After researching the various backpacks, I selected a Banjo Brothers Large Commuter Backpack back in the fall. Banjo Brothers is a small but growing bag company based out of cycling-mad Minneapolis. Not only do Banjo bags feature simple and timeless styling, but they're also very-well constructed.
(photo ripped from WorldCyclingProductions.com)
Standing about 20" tall, 12.5" wide and 8" deep, the first impression is that this is indeed a very large bag.
Banjo touts the bag as being waterproof, and the design definitely seems to be so, with a durable ballistic nylon shell wrapping a heavy tarp-like liner that protects the contents from the elements with a fold-over top. But since I live and commute in San Diego county, I can count on one finger how many times this bag was out in even a moderate rain. I can report that the nylon is blood-proof though, as there are a few stains on the outer flap from my crash back in early February.
Other exterior features include a u-lock pocket, reflective stripes, a "blinky" light clip and wide padded straps with both a sternum strap as well as a waist strap. My initial impression was that the waist straps were too narrow to adequately distribute the forces, plus, being more of a beanpole body type (33" waist), the excess strap ends flapped about while riding. Small elastic bands would do wonders for strap management. However after the first few commutes I ended up un-clipping and removing the waist straps and haven't missed them. The bag stays in place and won't sway, no matter how large the load.
And speaking of loads, I've had a number of rides where I utilized all 2000 cubic inches of capacity - and then some.
Medium Priority Mail box and some mailing envelopes...by strapping an additional box to the outside of the backpack. The strap was near its length limit, but the box remained solidly in place for the two mile ride.
As a frequent eBayer, I make a lot of runs to the local post office as part of my commute. With the generous capacity, I've been able to accommodate not only my daily essentials (work clothes, lunch) but also a few packages. Last week I pushed the limits...

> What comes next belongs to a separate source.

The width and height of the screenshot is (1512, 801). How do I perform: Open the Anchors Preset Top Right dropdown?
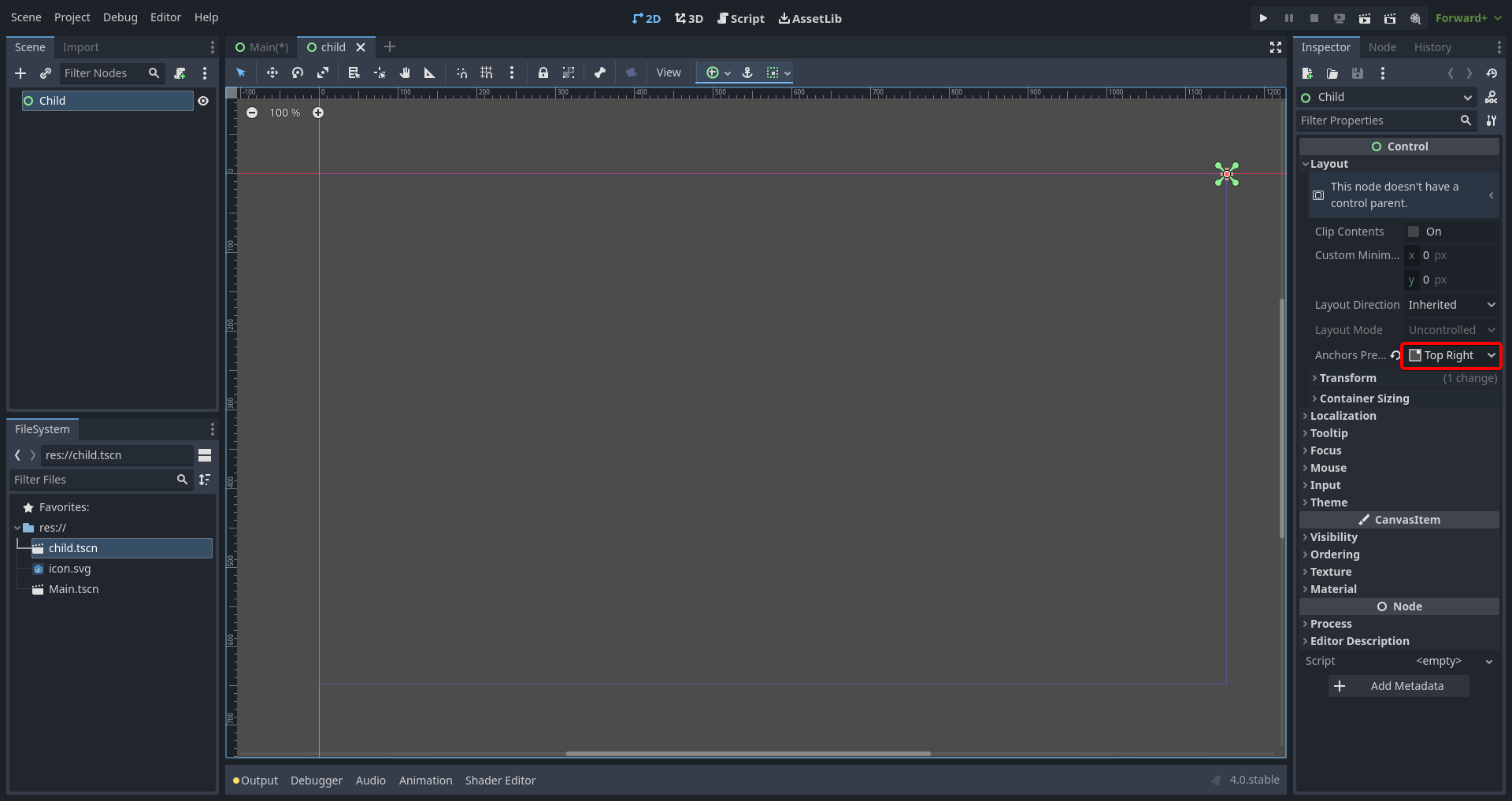(1451, 355)

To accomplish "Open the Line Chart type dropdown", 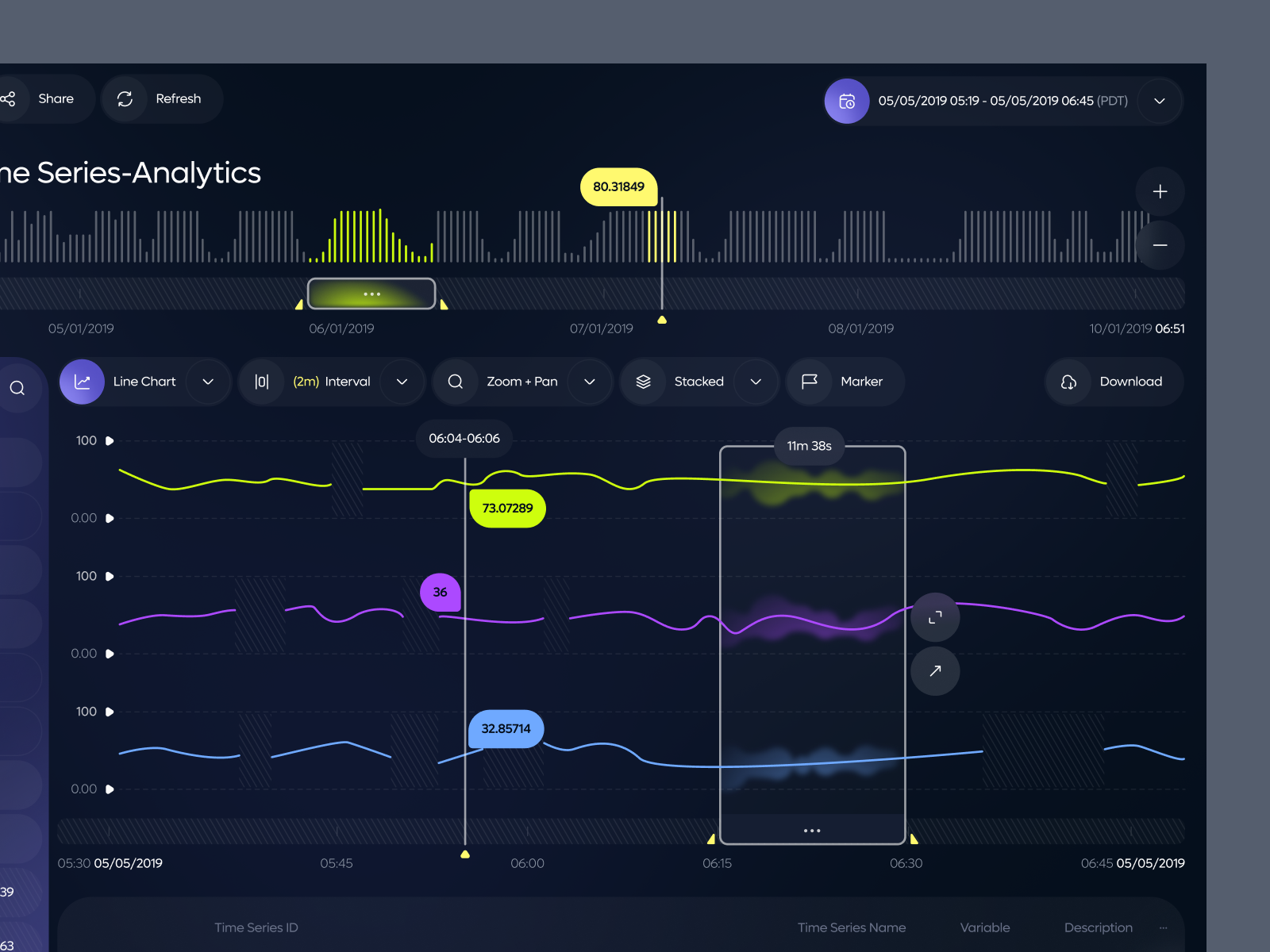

The back of the bag is minimally-padded, so it's best to pack the bag in a manner so that sharp edges won't protrude into the rider's back. I'll generally roll up my clothes for a comfortable and form-fitting shape.
The last exterior feature to mention is the strap-mounted cell phone holder. Unfortunately this really only fits older-style phones. Smartphones won't fit. But it's easily removed, so I swapped out for a Timbuk2 2-way accessory which fits an iPhone perfectly.

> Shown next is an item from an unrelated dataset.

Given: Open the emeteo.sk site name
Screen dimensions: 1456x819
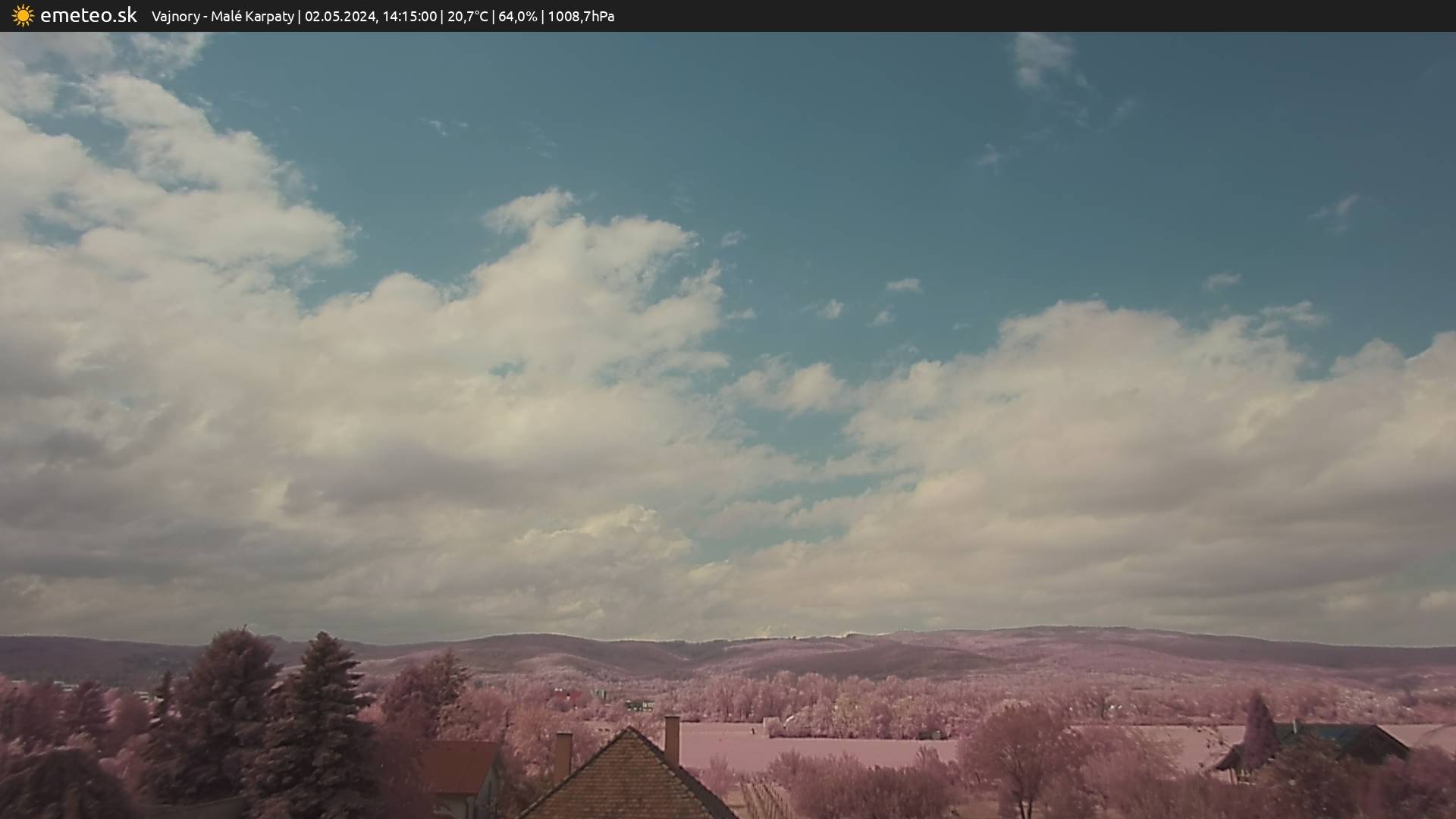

I'm told that Banjo Brothers is working on a new phone pouch to address this issue.
Under the flap the bag has a one moderate-size zipper pouch that runs the width of the bag, a few pen holsters and one Velcro-topped pouch that I use for a CO2 cartridge and a mini tool.

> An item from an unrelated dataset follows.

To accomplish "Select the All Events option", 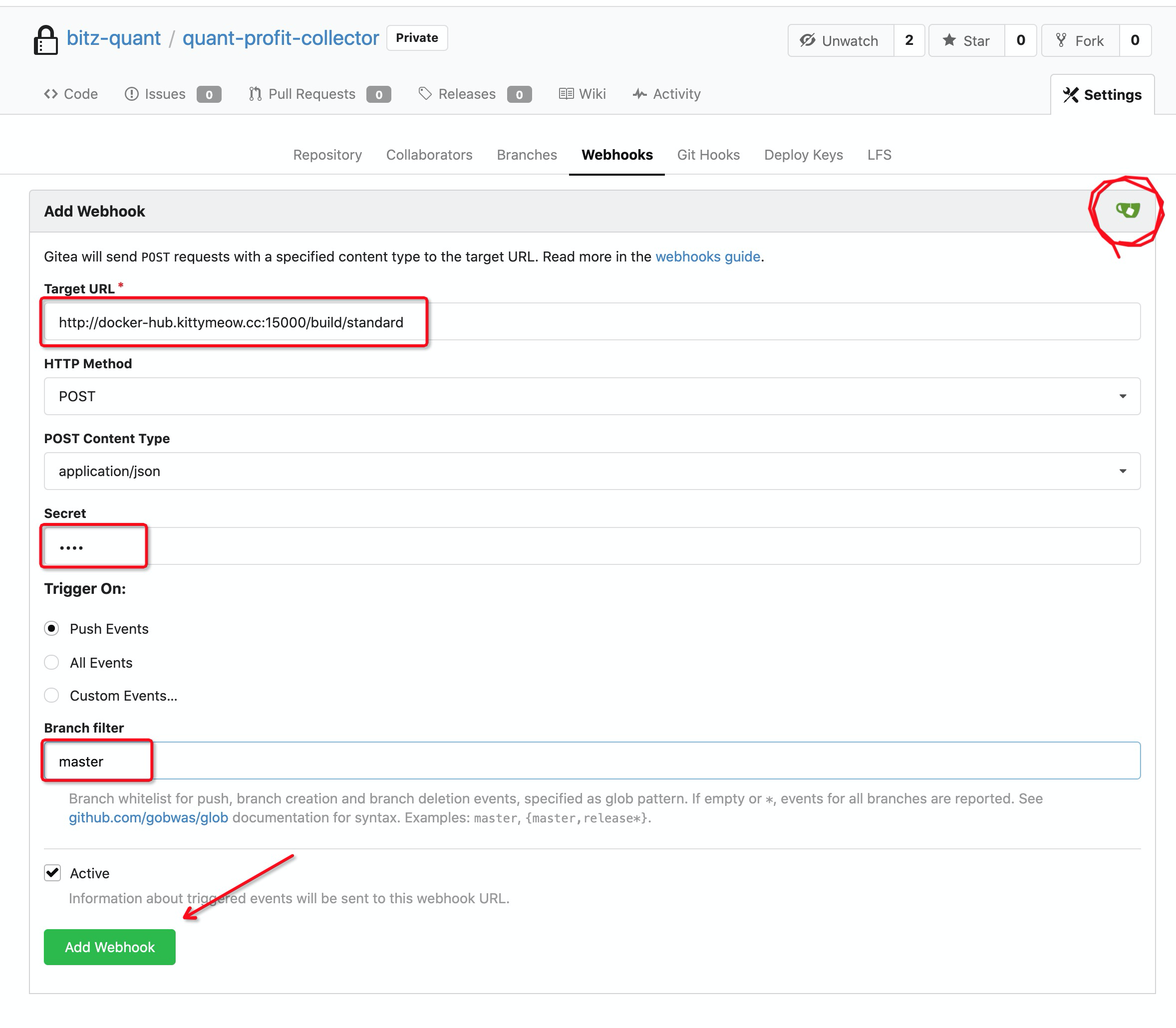I will (51, 663).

Inside you'll find no frills, just the previously-mentioned removable/replaceable inner liner. Secured with a few Velcro tabs at the mouth of the bag, the tough material is destined to last the life of the bag. However, if it does get damaged, it's very inexpensive to replace.
One of the best features of the bag is how it has been designed to sit lower on the rider's back than most backpacks. While my old Oakley backpack would sometimes interfere with the back of my helmet, I've had no such instances in the five months that the Large Commuter Backpack has been in use.
Banjo Brothers did an admirable job designing this bag. It's stout construction and thought-out details make it an easy choice, especially considering the reasonable price. I hope to get many years of use out of this.